How to find the length of the longest consecutive bit string(either 1 or 0)?

00000000 11110000 00000000 00000000 -> If it is 0 then length will be 20

11111

Answer 1

The following is based on the concept that if you AND a bit sequence with a shifted version of itself, you're effectively removing the trailing 1 from a row of consecutive 1's.

      11101111   (x)
    & 11011110   (x << 1)
    ----------
      11001110   (x & (x << 1)) 
        ^    ^
        |    |
   trailing 1 removed

Repeating this N times will reduce any sequence with N consecutive 1's to 0x00.

So, to count the number of consecutive 1's:

int count_consecutive_ones(int in) {
  int count = 0;
  while (in) {
    in = (in & (in << 1));
    count++;
  }
  return count;
}

To count the number of consecutive 0's, simply invert and the same routine.
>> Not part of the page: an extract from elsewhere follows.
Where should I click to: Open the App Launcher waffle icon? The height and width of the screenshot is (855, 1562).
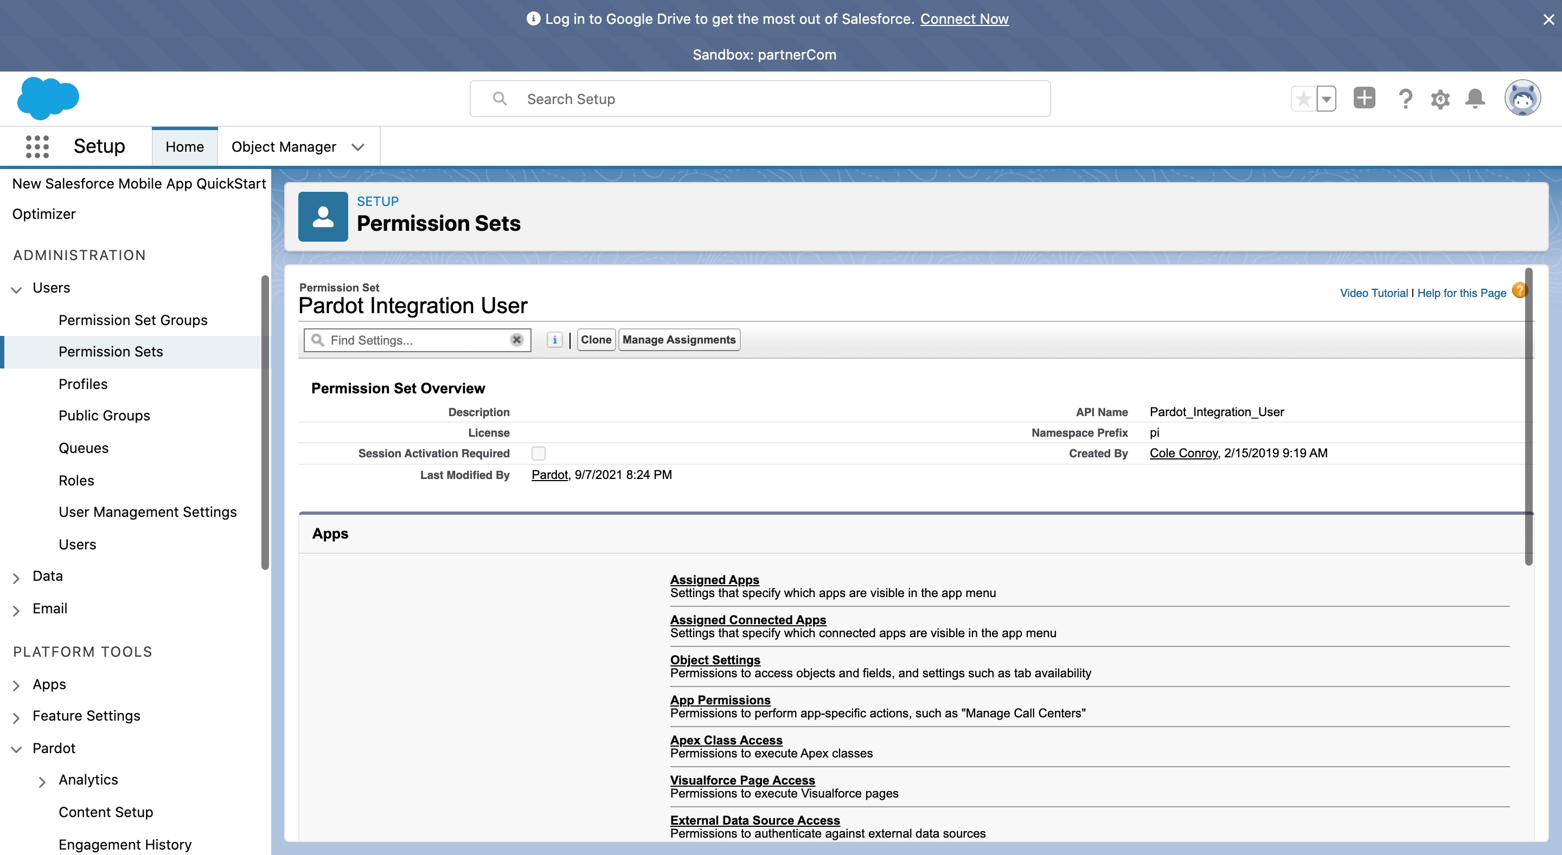[x=36, y=146]
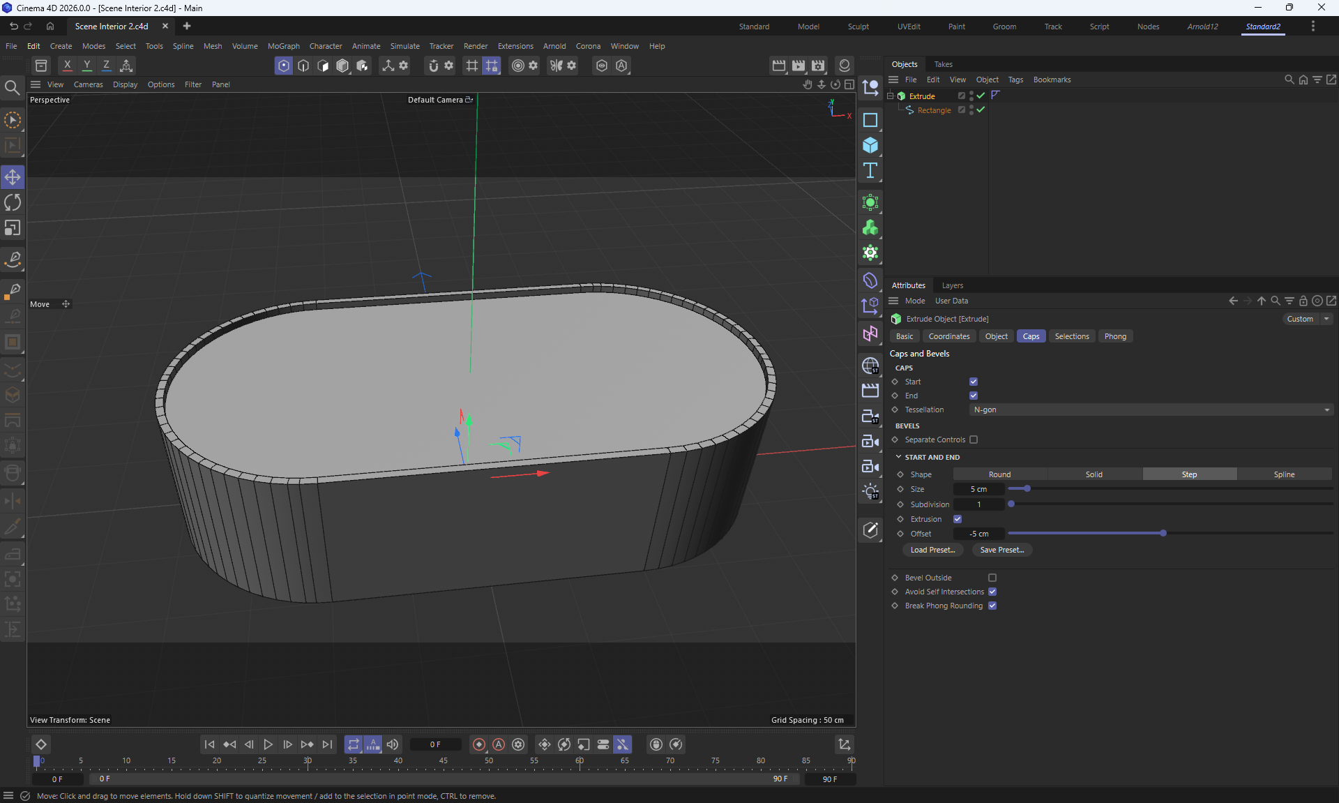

int count_consecutive_zeros(int in) {
  return count_consecutive_ones(~in);
} 

---

Proof of concept: http://ideone.com/Z1l0D

int main(void) {
  printf("%d has %d consecutive 1's\n", 0, count_consecutive_ones(0));
  printf("%d has %d consecutive 0's\n", 0, count_consecutive_zeros(0));

  /* 00000000 11110000 00000000 00000000 -> If it is 0 then length will be 20 */
  printf("%x has %d consecutive 0's\n", 0x00F00000, count_consecutive_zeros(0x00F00000));

  /* 11111111 11110000 11110111 11111111 -> If it is 1 then length will be 12 */
  printf("%x has %d consecutive 1's\n", 0xFFF0F7FF, count_consecutive_ones(0xFFF0F7FF));
}

Output:

0 has 0 consecutive 1's
0 has 32 consecutive 0's
f00000 has 20 consecutive 0's
fff0f7ff has 12 consecutive 1's